We wanted to be able to load balance all of these functions with failover, and we have a philosophy of simultaneously utilizing resources from all of our available routers and connections. That allows us to avoid situations in which the failover system or failover circuit does not function as intended when it becomes the active master.
We use a variety of load-balancing proxies and techniques to allow these various services to function reliably.
What we're not using is BGP anycast -- mainly because to do so requires a Class C of provider-neutral IP space and an AS number, and IP space is getting harder to come by. Instead, we utilize DNS-based load balancing and failover from DynECT for all of our inbound traffic.
Our network consists of Linux-based routers/load balancers running in parallel. In order to load balance our outbound Internet traffic, all that traffic goes through proxy servers which are looked up on our internal DNS. Here, we utilize a 5 second TTL for fast failover.
Finally, we have a load balancer probe which continually tests the uptime of our backend servers and our Internet circuits.
One time, we discovered a flaw with this system. We performed uptime monitoring of our outbound Internet circuits by pinging the default gateway. In many cases this check was sufficient, but if our Internet provider was experiencing loss of connectivity at a level beyond our next-hop, this strategy failed.
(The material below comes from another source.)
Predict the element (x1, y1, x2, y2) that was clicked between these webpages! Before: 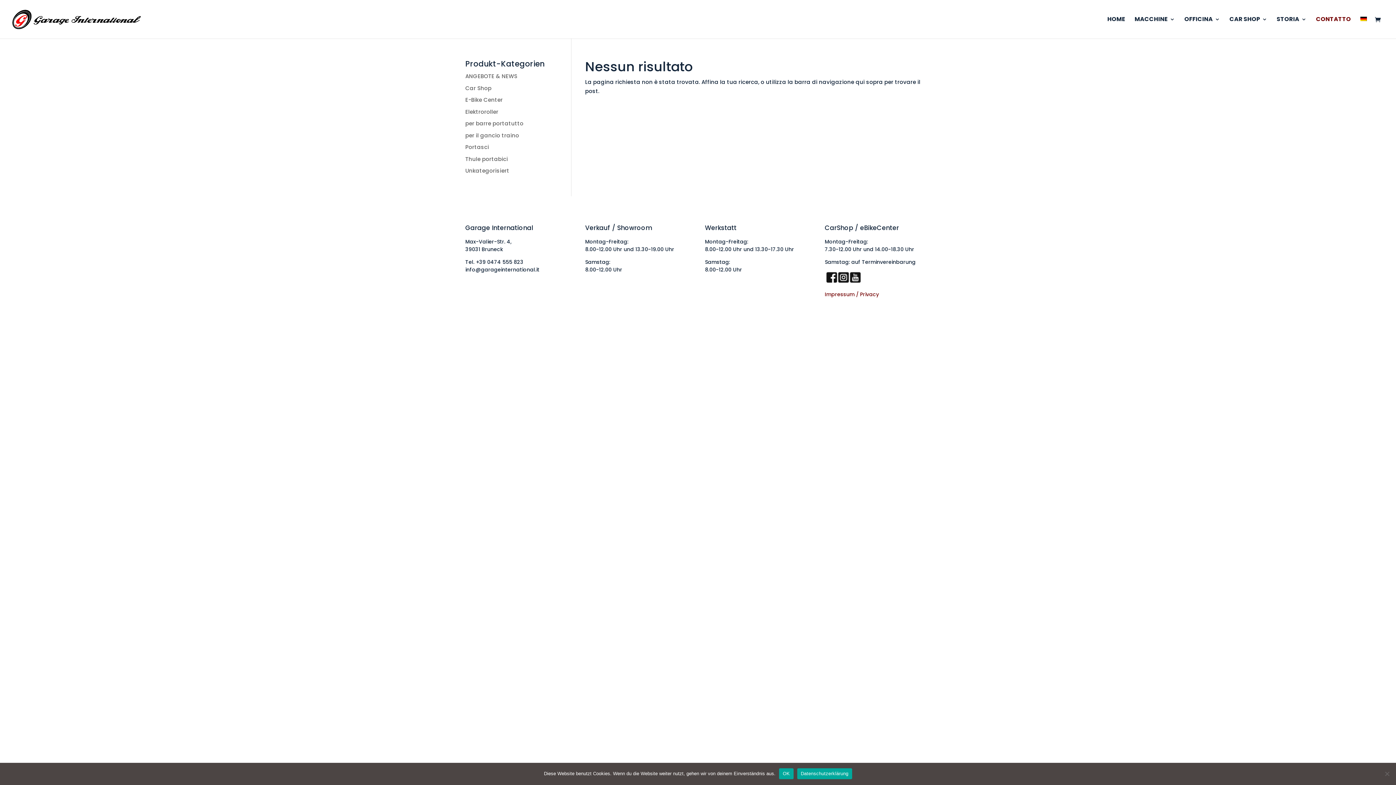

A tempting solution would be to ping something out on the Internet, but that means tying our reliability to the uptime of what we are pinging. We also weren't too sure about constantly pinging someone we hadn't already made arrangements with.
It turns out there is a better way. DynECT is constantly requesting web pages from each of our external load balancers, in order to determine whether or not to publish that IP address for our domains. We realized that we could monitor the frequency of these requests, and if we were not receiving them on a particular load balancer, that server could arrange for its own internal IP to stop being served for our internal proxy server DNS A record.
Of course, using this approach meant that if we stopped getting requests from DynECT due to a problem on their end, we could generate an outage where we were trying to prevent one. In order to build in some redundancy, we upgraded our Pingdom account and created a check for each server/Internet circuit. Now, if we're not hearing from either DynECT or Pingdom on a given circuit, we consider that circuit offline.
Since the implementation of this solution, we have experienced conditions in which the older "I can ping my default route" check did not trip, but our Internet circuit was nonetheless offline. But our new WAN monitoring solution reliably catches the problem and brings the affected circuit out of service correctly.